━━━ Data under study ━━━
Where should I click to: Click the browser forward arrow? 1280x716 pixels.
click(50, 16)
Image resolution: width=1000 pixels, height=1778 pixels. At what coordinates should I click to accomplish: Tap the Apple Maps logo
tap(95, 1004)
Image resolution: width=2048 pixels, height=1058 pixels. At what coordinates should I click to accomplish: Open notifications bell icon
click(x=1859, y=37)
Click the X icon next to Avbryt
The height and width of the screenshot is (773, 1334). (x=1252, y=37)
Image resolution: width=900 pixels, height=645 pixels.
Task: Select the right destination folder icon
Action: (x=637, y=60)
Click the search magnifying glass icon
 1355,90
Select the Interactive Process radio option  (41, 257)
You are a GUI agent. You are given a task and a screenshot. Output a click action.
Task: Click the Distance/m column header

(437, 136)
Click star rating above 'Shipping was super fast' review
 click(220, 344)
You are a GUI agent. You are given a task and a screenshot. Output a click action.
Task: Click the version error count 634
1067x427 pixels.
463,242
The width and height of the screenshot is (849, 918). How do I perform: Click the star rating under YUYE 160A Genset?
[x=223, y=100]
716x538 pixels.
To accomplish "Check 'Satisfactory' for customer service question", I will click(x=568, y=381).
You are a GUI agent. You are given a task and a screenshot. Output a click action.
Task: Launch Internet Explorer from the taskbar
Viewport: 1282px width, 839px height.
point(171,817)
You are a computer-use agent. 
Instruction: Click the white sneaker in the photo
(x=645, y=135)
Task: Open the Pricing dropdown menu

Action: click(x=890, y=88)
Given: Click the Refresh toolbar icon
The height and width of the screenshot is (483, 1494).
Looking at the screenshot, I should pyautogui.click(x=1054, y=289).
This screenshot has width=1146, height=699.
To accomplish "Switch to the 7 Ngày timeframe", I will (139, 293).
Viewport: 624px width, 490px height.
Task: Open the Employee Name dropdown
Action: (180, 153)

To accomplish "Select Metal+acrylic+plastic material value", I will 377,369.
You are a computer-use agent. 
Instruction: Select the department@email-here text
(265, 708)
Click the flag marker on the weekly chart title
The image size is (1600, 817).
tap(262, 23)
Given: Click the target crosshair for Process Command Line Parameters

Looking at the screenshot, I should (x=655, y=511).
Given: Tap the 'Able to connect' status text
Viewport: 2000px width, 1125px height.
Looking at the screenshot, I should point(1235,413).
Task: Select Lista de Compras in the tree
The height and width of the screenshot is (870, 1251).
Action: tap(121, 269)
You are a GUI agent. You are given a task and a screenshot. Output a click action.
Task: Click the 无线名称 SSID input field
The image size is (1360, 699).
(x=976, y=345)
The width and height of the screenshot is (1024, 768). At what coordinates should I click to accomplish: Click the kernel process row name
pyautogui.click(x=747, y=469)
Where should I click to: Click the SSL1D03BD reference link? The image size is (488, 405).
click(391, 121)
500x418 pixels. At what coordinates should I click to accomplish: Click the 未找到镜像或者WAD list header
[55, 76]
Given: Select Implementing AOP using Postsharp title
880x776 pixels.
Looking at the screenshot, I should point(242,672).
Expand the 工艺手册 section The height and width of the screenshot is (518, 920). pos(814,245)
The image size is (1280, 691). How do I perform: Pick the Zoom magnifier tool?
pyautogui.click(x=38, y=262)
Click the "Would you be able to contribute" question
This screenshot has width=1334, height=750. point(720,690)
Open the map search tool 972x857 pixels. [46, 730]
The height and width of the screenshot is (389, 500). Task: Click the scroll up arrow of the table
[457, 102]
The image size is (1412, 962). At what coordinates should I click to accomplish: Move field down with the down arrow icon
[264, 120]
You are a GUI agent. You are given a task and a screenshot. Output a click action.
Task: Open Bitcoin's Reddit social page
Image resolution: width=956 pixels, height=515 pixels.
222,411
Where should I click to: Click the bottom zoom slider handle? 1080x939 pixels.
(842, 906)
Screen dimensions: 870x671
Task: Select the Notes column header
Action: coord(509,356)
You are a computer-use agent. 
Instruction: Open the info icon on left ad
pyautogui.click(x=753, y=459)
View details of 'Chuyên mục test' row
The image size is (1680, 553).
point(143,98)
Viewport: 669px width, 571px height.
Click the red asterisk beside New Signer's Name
━━━
**What you are asked to do**
Write out the full listing without altering anything.

**Exercise output**
Where should I click to: Click the browser forward arrow? 1280x716 pixels.
click(50, 16)
Image resolution: width=1000 pixels, height=1778 pixels. At what coordinates should I click to accomplish: Tap the Apple Maps logo
tap(95, 1004)
Image resolution: width=2048 pixels, height=1058 pixels. At what coordinates should I click to accomplish: Open notifications bell icon
click(x=1859, y=37)
Click the X icon next to Avbryt
The height and width of the screenshot is (773, 1334). (x=1252, y=37)
Image resolution: width=900 pixels, height=645 pixels.
Task: Select the right destination folder icon
Action: (x=637, y=60)
Click the search magnifying glass icon
 1355,90
Select the Interactive Process radio option  (41, 257)
You are a GUI agent. You are given a task and a screenshot. Output a click action.
Task: Click the Distance/m column header

(437, 136)
Click star rating above 'Shipping was super fast' review
 click(220, 344)
You are a GUI agent. You are given a task and a screenshot. Output a click action.
Task: Click the version error count 634
1067x427 pixels.
463,242
The width and height of the screenshot is (849, 918). How do I perform: Click the star rating under YUYE 160A Genset?
[x=223, y=100]
716x538 pixels.
To accomplish "Check 'Satisfactory' for customer service question", I will click(x=568, y=381).
You are a GUI agent. You are given a task and a screenshot. Output a click action.
Task: Launch Internet Explorer from the taskbar
Viewport: 1282px width, 839px height.
point(171,817)
You are a computer-use agent. 
Instruction: Click the white sneaker in the photo
(x=645, y=135)
Task: Open the Pricing dropdown menu

Action: click(x=890, y=88)
Given: Click the Refresh toolbar icon
The height and width of the screenshot is (483, 1494).
Looking at the screenshot, I should pyautogui.click(x=1054, y=289).
This screenshot has width=1146, height=699.
To accomplish "Switch to the 7 Ngày timeframe", I will (139, 293).
Viewport: 624px width, 490px height.
Task: Open the Employee Name dropdown
Action: (180, 153)

To accomplish "Select Metal+acrylic+plastic material value", I will 377,369.
You are a computer-use agent. 
Instruction: Select the department@email-here text
(265, 708)
Click the flag marker on the weekly chart title
The image size is (1600, 817).
tap(262, 23)
Given: Click the target crosshair for Process Command Line Parameters

Looking at the screenshot, I should (x=655, y=511).
Given: Tap the 'Able to connect' status text
Viewport: 2000px width, 1125px height.
Looking at the screenshot, I should point(1235,413).
Task: Select Lista de Compras in the tree
The height and width of the screenshot is (870, 1251).
Action: tap(121, 269)
You are a GUI agent. You are given a task and a screenshot. Output a click action.
Task: Click the 无线名称 SSID input field
The image size is (1360, 699).
(x=976, y=345)
The width and height of the screenshot is (1024, 768). At what coordinates should I click to accomplish: Click the kernel process row name
pyautogui.click(x=747, y=469)
Where should I click to: Click the SSL1D03BD reference link? The image size is (488, 405).
click(391, 121)
500x418 pixels. At what coordinates should I click to accomplish: Click the 未找到镜像或者WAD list header
[55, 76]
Given: Select Implementing AOP using Postsharp title
880x776 pixels.
Looking at the screenshot, I should point(242,672).
Expand the 工艺手册 section The height and width of the screenshot is (518, 920). pos(814,245)
The image size is (1280, 691). How do I perform: Pick the Zoom magnifier tool?
pyautogui.click(x=38, y=262)
Click the "Would you be able to contribute" question
This screenshot has width=1334, height=750. point(720,690)
Open the map search tool 972x857 pixels. [46, 730]
The height and width of the screenshot is (389, 500). Task: Click the scroll up arrow of the table
[457, 102]
The image size is (1412, 962). At what coordinates should I click to accomplish: Move field down with the down arrow icon
[264, 120]
You are a GUI agent. You are given a task and a screenshot. Output a click action.
Task: Open Bitcoin's Reddit social page
Image resolution: width=956 pixels, height=515 pixels.
222,411
Where should I click to: Click the bottom zoom slider handle? 1080x939 pixels.
(842, 906)
Screen dimensions: 870x671
Task: Select the Notes column header
Action: coord(509,356)
You are a computer-use agent. 
Instruction: Open the info icon on left ad
pyautogui.click(x=753, y=459)
View details of 'Chuyên mục test' row
The image size is (1680, 553).
point(143,98)
Viewport: 669px width, 571px height.
Click the red asterisk beside New Signer's Name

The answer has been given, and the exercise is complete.